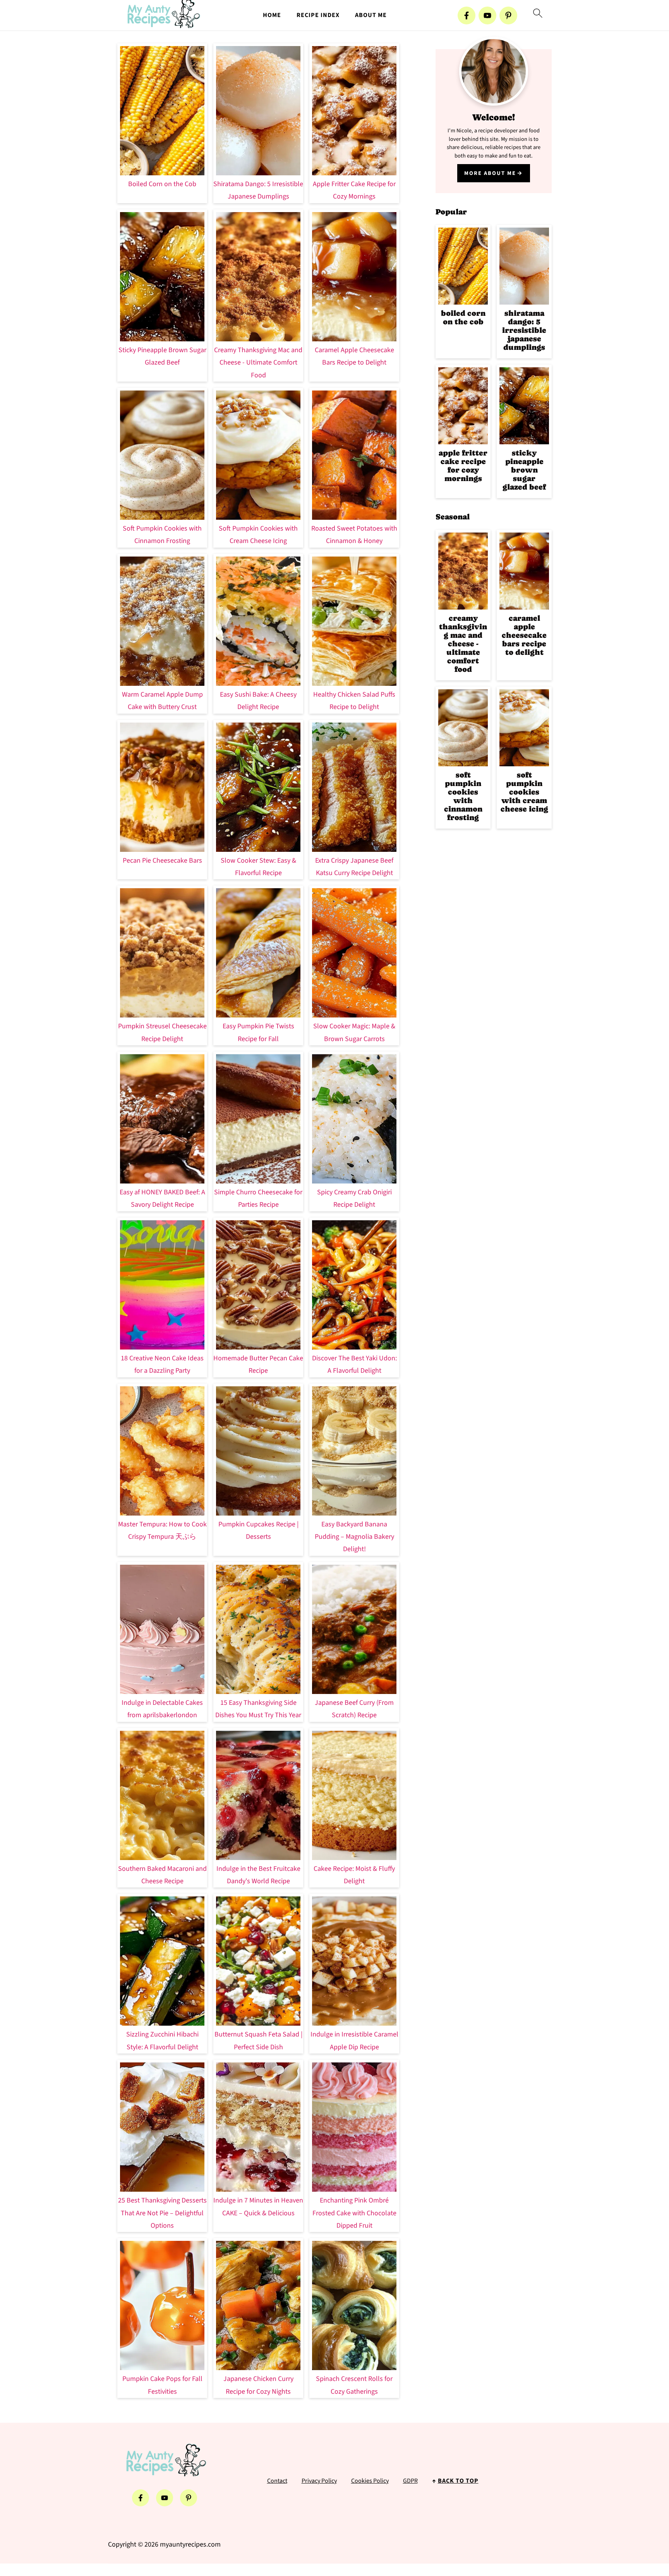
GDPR (410, 2481)
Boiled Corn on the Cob (162, 184)
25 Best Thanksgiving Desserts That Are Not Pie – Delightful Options (162, 2213)
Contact (277, 2481)
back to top (458, 2481)
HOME (272, 15)
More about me (490, 173)
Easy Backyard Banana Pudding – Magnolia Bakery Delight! (354, 1536)
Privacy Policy (319, 2481)
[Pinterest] (508, 15)
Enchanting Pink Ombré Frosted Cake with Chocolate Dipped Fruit (354, 2213)
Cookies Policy (370, 2481)
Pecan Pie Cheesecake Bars (162, 860)
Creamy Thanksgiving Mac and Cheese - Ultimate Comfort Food (258, 362)
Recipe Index (318, 15)
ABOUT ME (371, 15)
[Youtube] (487, 15)
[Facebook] (466, 15)
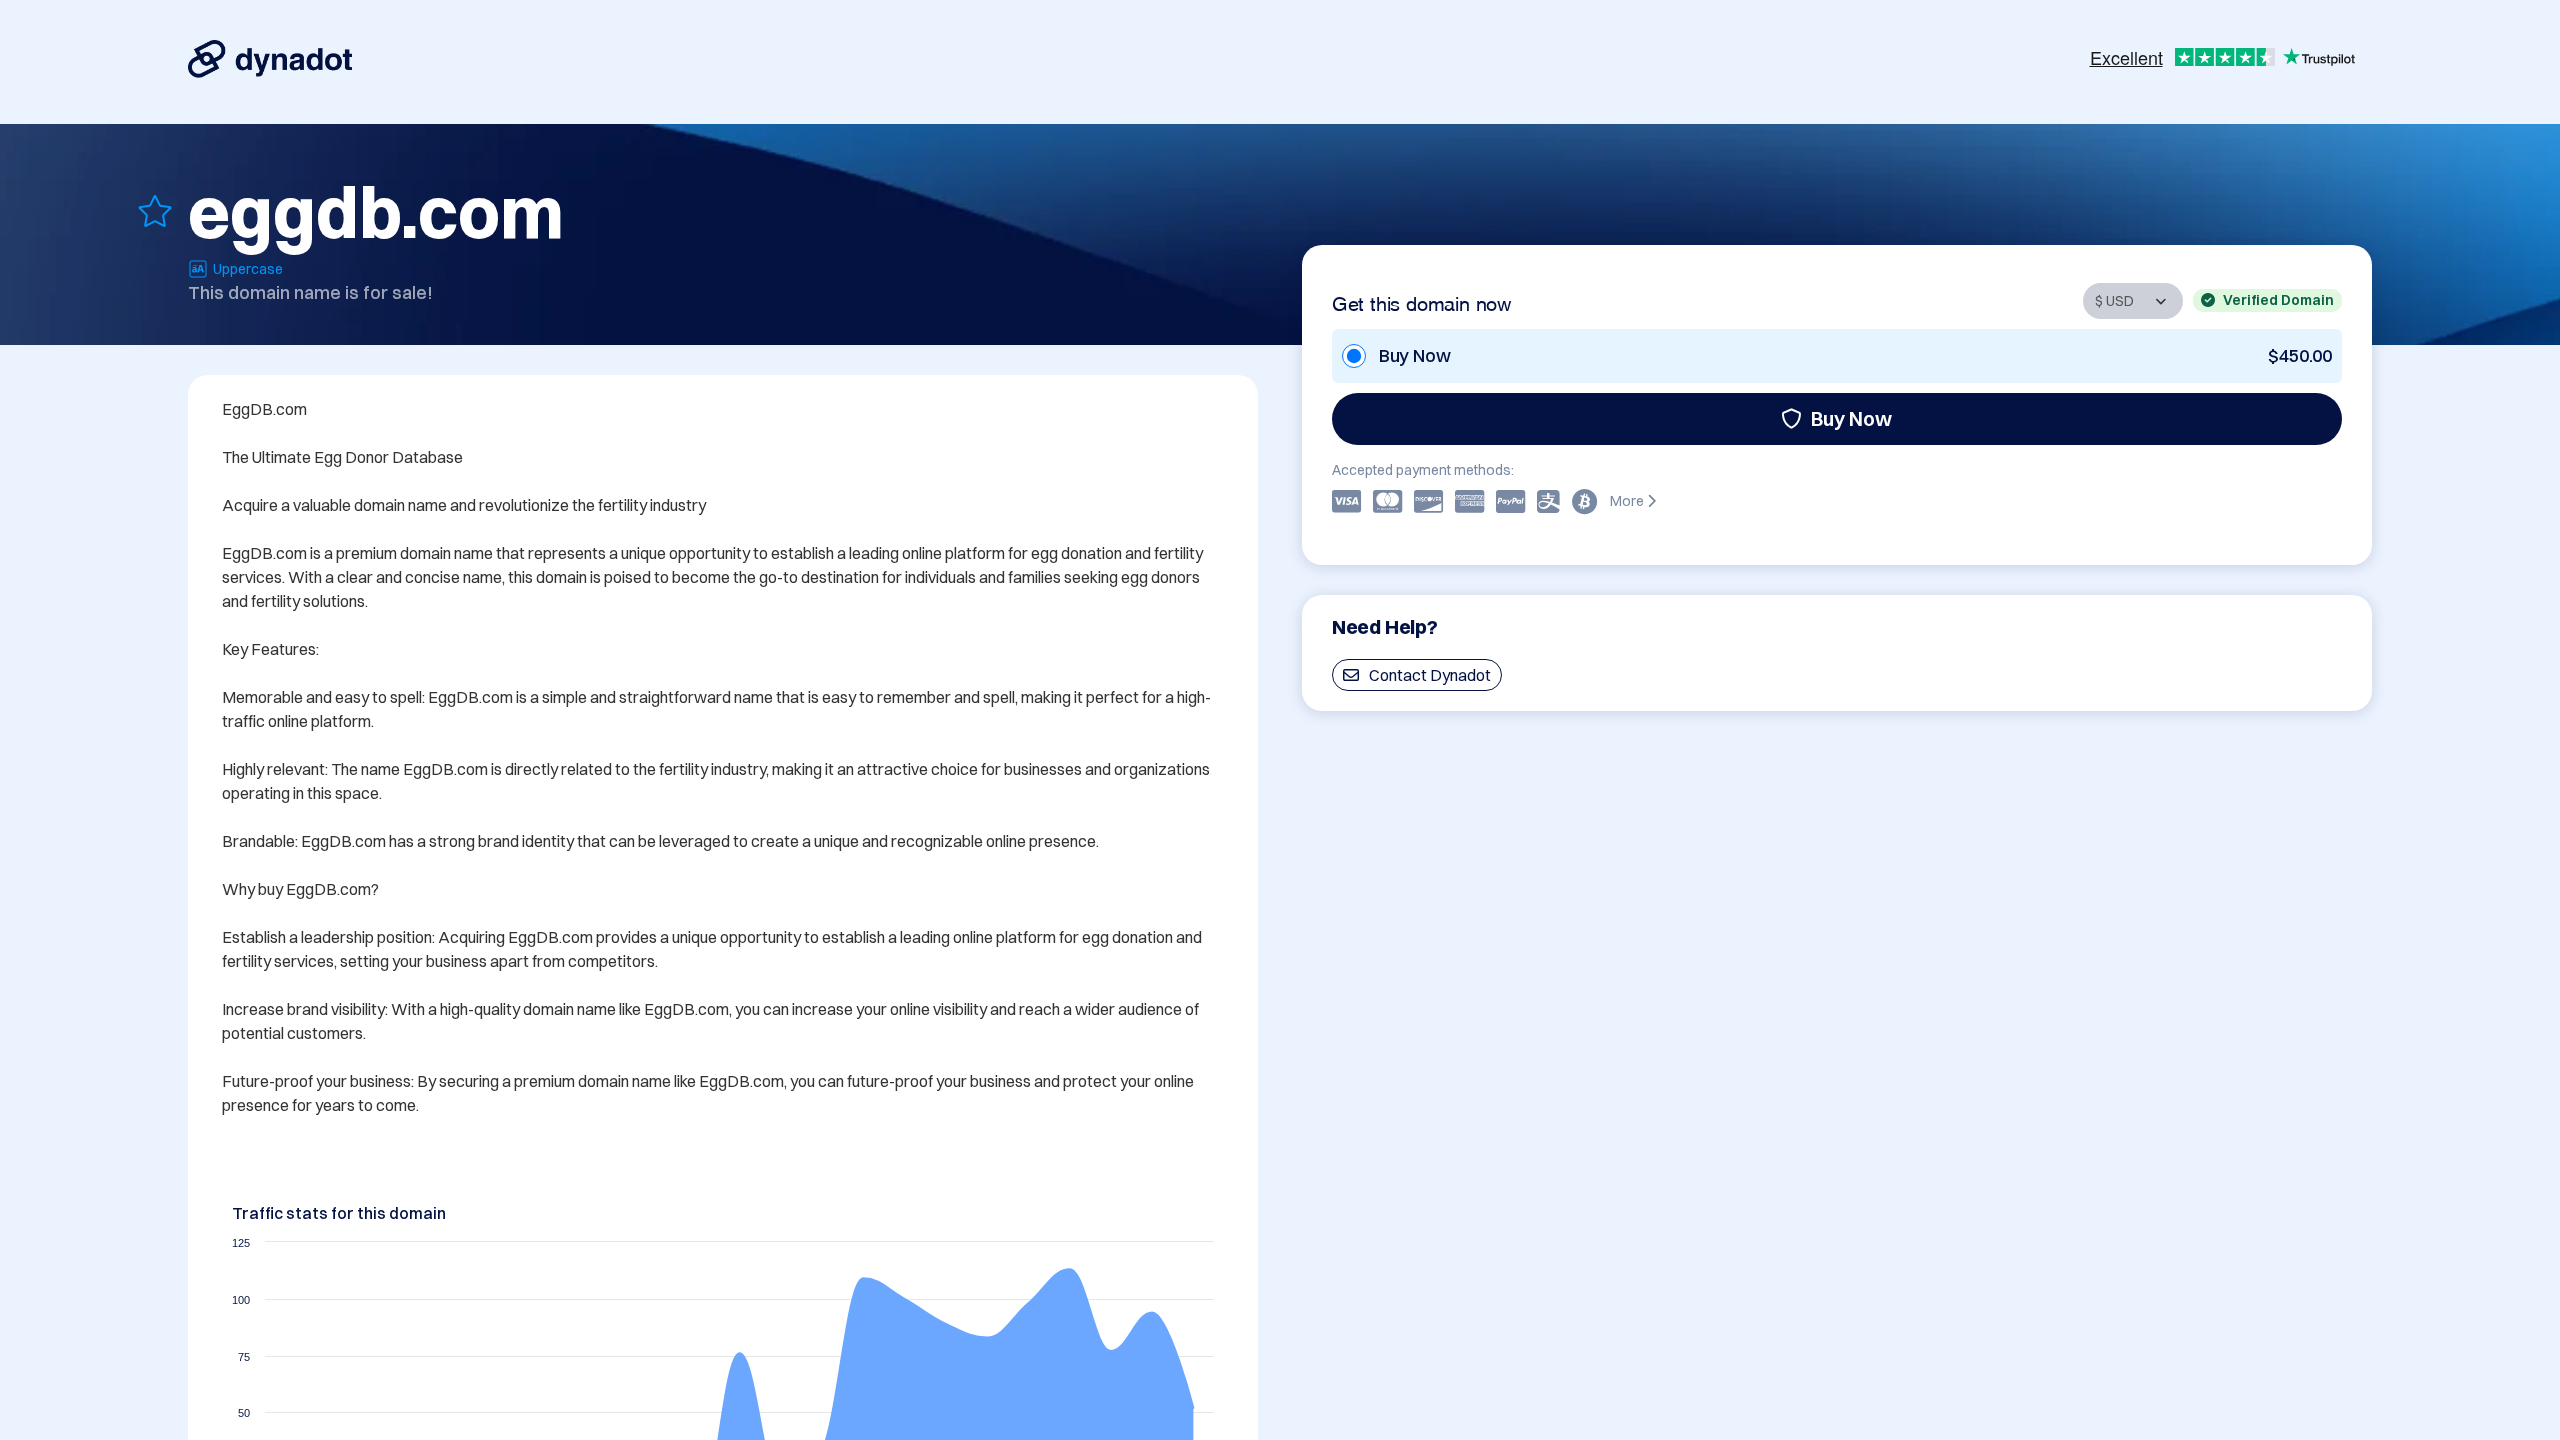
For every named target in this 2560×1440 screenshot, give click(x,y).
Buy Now (1851, 418)
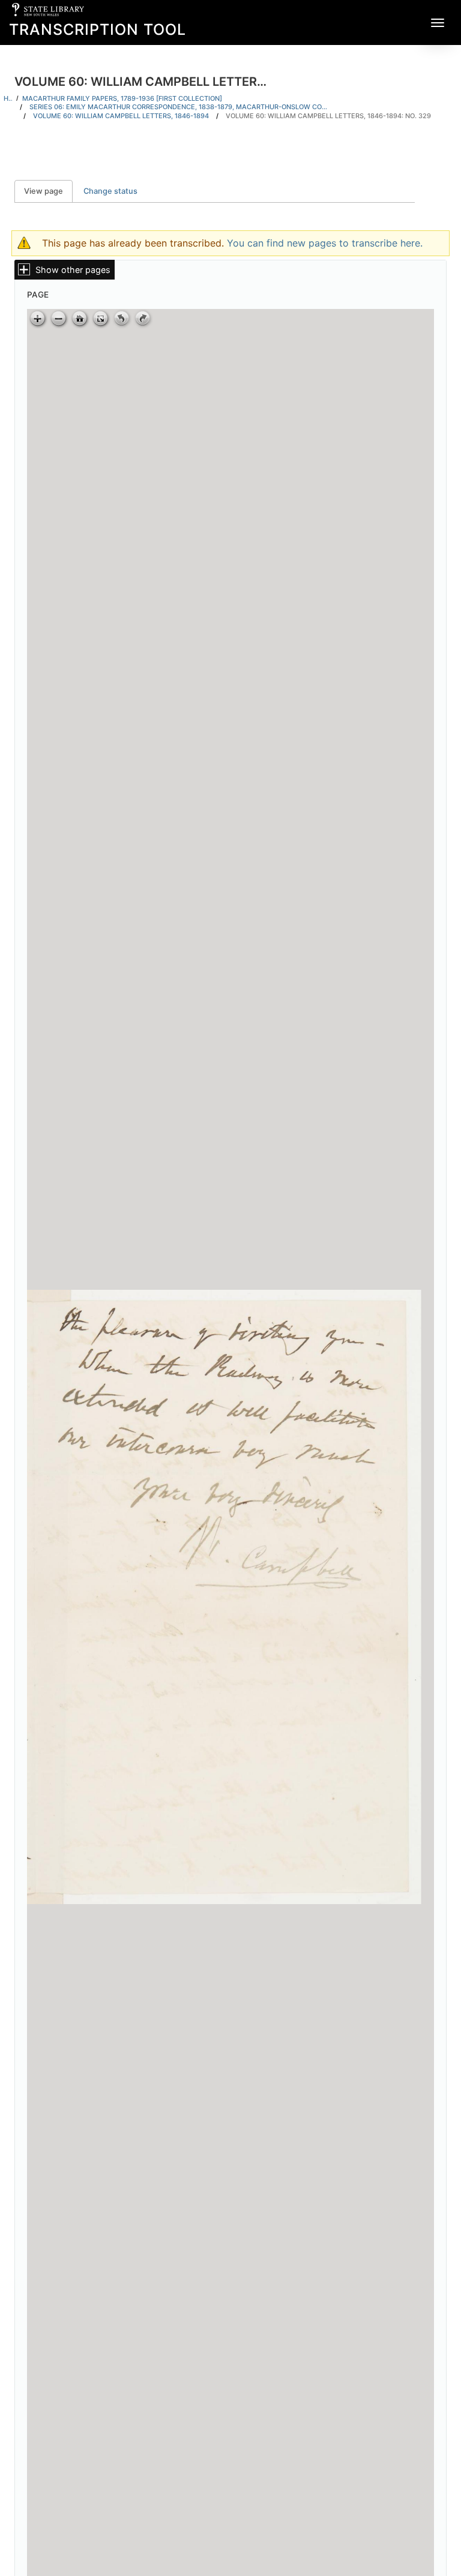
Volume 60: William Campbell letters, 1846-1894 (121, 116)
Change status (110, 191)
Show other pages (72, 270)
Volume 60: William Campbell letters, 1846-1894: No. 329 (328, 116)
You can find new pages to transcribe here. (325, 243)
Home (8, 98)
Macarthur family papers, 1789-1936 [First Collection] (122, 98)
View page (48, 191)
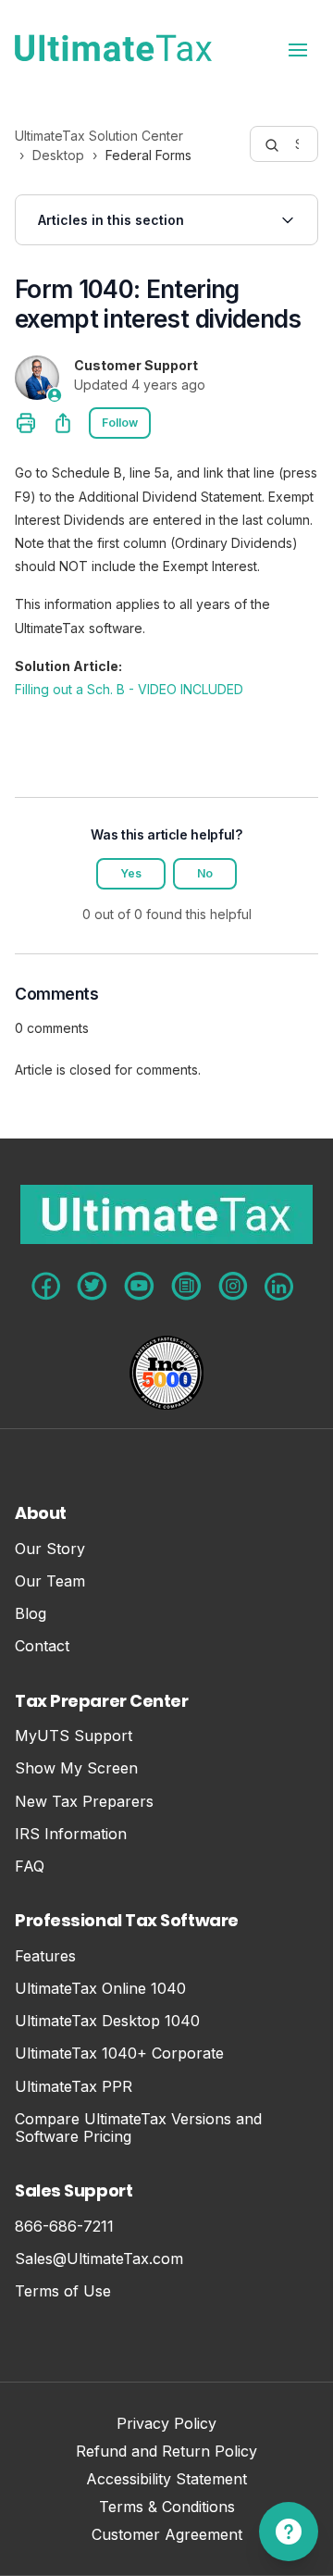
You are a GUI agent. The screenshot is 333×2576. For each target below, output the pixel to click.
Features (45, 1956)
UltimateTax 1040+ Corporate (119, 2053)
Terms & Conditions (167, 2508)
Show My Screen (76, 1768)
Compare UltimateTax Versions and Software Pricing (138, 2128)
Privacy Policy (166, 2425)
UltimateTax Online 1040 (100, 1988)
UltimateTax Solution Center (99, 135)
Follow (120, 422)
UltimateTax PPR (73, 2087)
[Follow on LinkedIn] (279, 1286)
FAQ (29, 1866)
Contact (42, 1646)
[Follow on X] (92, 1286)
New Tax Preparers (84, 1802)
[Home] (113, 48)
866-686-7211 (64, 2226)
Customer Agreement (167, 2536)
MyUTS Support (73, 1736)
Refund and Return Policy (166, 2452)
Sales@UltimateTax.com (99, 2259)
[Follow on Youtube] (139, 1286)
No (205, 873)
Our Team (50, 1581)
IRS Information (71, 1834)
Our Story (50, 1549)
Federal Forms (148, 155)
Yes (131, 873)
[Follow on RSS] (186, 1286)
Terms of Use (63, 2291)
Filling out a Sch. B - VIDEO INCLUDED (129, 689)
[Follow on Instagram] (233, 1286)
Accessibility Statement (166, 2480)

----

> **Task**: Your task is to transcribe, with no changes, only the lines of the listing above that lie between the line holding "Features (45, 1956)" and the line holding "FAQ (29, 1866)", inclusive.

> **Solution to this exercise**:
Features (45, 1956)
UltimateTax 1040+ Corporate (119, 2053)
Terms & Conditions (167, 2508)
Show My Screen (76, 1768)
Compare UltimateTax Versions and Software Pricing (138, 2128)
Privacy Policy (166, 2425)
UltimateTax Online 1040 (100, 1988)
UltimateTax Solution Center (99, 135)
Follow (120, 422)
UltimateTax PPR (73, 2087)
[Follow on LinkedIn] (279, 1286)
FAQ (29, 1866)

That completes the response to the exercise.